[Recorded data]
· · · ·

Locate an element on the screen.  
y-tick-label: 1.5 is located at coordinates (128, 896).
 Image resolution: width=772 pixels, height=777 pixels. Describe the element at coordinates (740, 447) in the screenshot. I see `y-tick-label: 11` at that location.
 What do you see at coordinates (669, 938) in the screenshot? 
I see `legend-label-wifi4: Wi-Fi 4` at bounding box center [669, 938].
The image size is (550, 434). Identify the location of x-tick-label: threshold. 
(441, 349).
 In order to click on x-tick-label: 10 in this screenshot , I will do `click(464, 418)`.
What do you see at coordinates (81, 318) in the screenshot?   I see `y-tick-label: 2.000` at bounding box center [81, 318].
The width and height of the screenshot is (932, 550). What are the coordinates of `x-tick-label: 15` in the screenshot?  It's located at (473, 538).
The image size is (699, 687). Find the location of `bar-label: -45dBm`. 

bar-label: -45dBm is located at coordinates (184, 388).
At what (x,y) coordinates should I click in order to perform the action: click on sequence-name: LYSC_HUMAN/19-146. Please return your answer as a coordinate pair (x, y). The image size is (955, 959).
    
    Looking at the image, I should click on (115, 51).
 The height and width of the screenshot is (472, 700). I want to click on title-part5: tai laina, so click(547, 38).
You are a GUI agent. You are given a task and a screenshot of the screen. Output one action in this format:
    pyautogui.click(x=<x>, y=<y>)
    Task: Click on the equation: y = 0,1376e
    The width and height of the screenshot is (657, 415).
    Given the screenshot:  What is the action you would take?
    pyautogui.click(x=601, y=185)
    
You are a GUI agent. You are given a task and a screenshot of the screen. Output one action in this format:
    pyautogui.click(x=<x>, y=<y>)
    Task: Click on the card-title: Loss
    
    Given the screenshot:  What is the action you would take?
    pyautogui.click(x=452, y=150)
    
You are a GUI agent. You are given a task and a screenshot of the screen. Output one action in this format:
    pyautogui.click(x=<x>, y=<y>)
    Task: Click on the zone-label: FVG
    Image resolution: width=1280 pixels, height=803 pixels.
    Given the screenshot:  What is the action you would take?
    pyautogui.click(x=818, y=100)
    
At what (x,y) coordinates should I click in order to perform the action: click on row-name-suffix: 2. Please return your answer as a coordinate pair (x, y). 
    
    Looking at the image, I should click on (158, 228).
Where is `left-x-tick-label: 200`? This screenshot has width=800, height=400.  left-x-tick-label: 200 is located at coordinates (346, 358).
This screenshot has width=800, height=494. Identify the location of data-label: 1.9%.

· · · ·

Please rename "GUI agent" to "desktop agent" everywhere in the data above, then write out all of the data again with nothing else changed.

*TASK OUTPUT*.
Locate an element on the screen.  
y-tick-label: 1.5 is located at coordinates (128, 896).
 Image resolution: width=772 pixels, height=777 pixels. Describe the element at coordinates (740, 447) in the screenshot. I see `y-tick-label: 11` at that location.
 What do you see at coordinates (669, 938) in the screenshot? 
I see `legend-label-wifi4: Wi-Fi 4` at bounding box center [669, 938].
The image size is (550, 434). Identify the location of x-tick-label: threshold. 
(441, 349).
 In order to click on x-tick-label: 10 in this screenshot , I will do `click(464, 418)`.
What do you see at coordinates (81, 318) in the screenshot?   I see `y-tick-label: 2.000` at bounding box center [81, 318].
The width and height of the screenshot is (932, 550). What are the coordinates of `x-tick-label: 15` in the screenshot?  It's located at (473, 538).
The image size is (699, 687). Find the location of `bar-label: -45dBm`. 

bar-label: -45dBm is located at coordinates (184, 388).
At what (x,y) coordinates should I click in order to perform the action: click on sequence-name: LYSC_HUMAN/19-146. Please return your answer as a coordinate pair (x, y). The image size is (955, 959).
    
    Looking at the image, I should click on (115, 51).
 The height and width of the screenshot is (472, 700). I want to click on title-part5: tai laina, so click(547, 38).
You are a desktop agent. You are given a task and a screenshot of the screen. Output one action in this format:
    pyautogui.click(x=<x>, y=<y>)
    Task: Click on the equation: y = 0,1376e
    The width and height of the screenshot is (657, 415).
    Given the screenshot:  What is the action you would take?
    pyautogui.click(x=601, y=185)
    
You are a desktop agent. You are given a task and a screenshot of the screen. Output one action in this format:
    pyautogui.click(x=<x>, y=<y>)
    Task: Click on the card-title: Loss
    
    Given the screenshot:  What is the action you would take?
    pyautogui.click(x=452, y=150)
    
You are a desktop agent. You are given a task and a screenshot of the screen. Output one action in this format:
    pyautogui.click(x=<x>, y=<y>)
    Task: Click on the zone-label: FVG
    Image resolution: width=1280 pixels, height=803 pixels.
    Given the screenshot:  What is the action you would take?
    pyautogui.click(x=818, y=100)
    
At what (x,y) coordinates should I click in order to perform the action: click on row-name-suffix: 2. Please return your answer as a coordinate pair (x, y). 
    
    Looking at the image, I should click on (158, 228).
Where is `left-x-tick-label: 200`? This screenshot has width=800, height=400.  left-x-tick-label: 200 is located at coordinates (346, 358).
This screenshot has width=800, height=494. Identify the location of data-label: 1.9%.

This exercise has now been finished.